- [Saved data entries]:
——————

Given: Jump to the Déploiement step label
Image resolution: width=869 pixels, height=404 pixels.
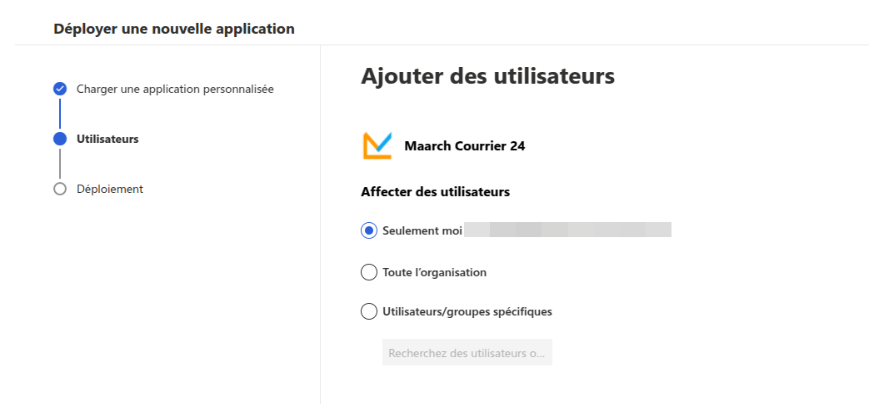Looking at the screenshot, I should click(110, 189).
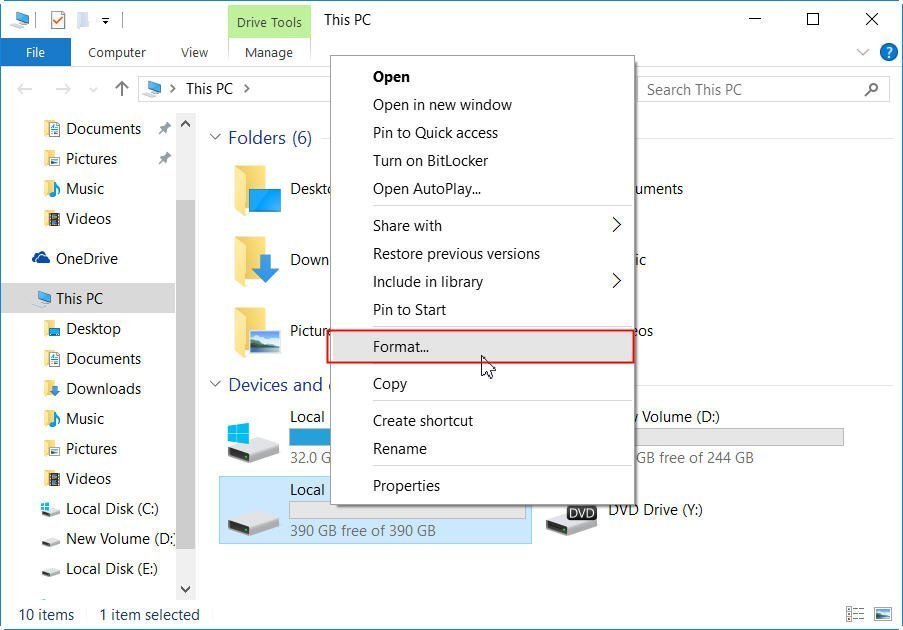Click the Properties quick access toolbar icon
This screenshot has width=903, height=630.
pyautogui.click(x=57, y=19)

——————

Which lines run from the one containing "Image resolution: width=869" to the end of the data above? Set down those lines exactly, and only those, without any pictures.

Image resolution: width=869 pixels, height=404 pixels.
Looking at the screenshot, I should click(110, 189).
Click the Properties quick access toolbar icon
This screenshot has width=903, height=630.
pyautogui.click(x=57, y=19)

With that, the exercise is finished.